Start of Recorded information

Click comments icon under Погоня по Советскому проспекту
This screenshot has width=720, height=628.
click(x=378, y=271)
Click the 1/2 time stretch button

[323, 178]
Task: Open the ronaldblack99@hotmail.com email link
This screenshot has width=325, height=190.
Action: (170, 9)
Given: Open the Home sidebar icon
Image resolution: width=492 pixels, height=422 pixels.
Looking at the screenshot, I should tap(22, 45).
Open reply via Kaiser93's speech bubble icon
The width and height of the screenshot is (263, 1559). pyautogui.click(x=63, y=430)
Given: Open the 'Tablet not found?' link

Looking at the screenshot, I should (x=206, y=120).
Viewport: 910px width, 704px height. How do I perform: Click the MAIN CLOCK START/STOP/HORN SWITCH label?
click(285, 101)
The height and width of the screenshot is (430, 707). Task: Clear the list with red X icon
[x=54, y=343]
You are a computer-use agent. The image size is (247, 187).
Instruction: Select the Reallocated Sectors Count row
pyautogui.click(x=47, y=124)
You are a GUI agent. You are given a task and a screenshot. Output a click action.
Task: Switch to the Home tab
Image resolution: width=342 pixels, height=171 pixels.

End of Recorded information

_Short exercise_
Convert every line of the listing above into a Markdown table with two columns, "Row" for the row number and "Line" for the line itself, and omit the blank lines.

_Exercise output_
| Row | Line |
|---|---|
| 1 | Click comments icon under Погоня по Советскому проспекту |
| 2 | This screenshot has width=720, height=628. |
| 3 | click(x=378, y=271) |
| 4 | Click the 1/2 time stretch button |
| 5 | [323, 178] |
| 6 | Task: Open the ronaldblack99@hotmail.com email link |
| 7 | This screenshot has width=325, height=190. |
| 8 | Action: (170, 9) |
| 9 | Given: Open the Home sidebar icon |
| 10 | Image resolution: width=492 pixels, height=422 pixels. |
| 11 | Looking at the screenshot, I should tap(22, 45). |
| 12 | Open reply via Kaiser93's speech bubble icon |
| 13 | The width and height of the screenshot is (263, 1559). pyautogui.click(x=63, y=430) |
| 14 | Given: Open the 'Tablet not found?' link |
| 15 | Looking at the screenshot, I should (x=206, y=120). |
| 16 | Viewport: 910px width, 704px height. How do I perform: Click the MAIN CLOCK START/STOP/HORN SWITCH label? |
| 17 | click(285, 101) |
| 18 | The height and width of the screenshot is (430, 707). Task: Clear the list with red X icon |
| 19 | [x=54, y=343] |
| 20 | You are a computer-use agent. The image size is (247, 187). |
| 21 | Instruction: Select the Reallocated Sectors Count row |
| 22 | pyautogui.click(x=47, y=124) |
| 23 | You are a GUI agent. You are given a task and a screenshot. Output a click action. |
| 24 | Task: Switch to the Home tab |
| 25 | Image resolution: width=342 pixels, height=171 pixels. |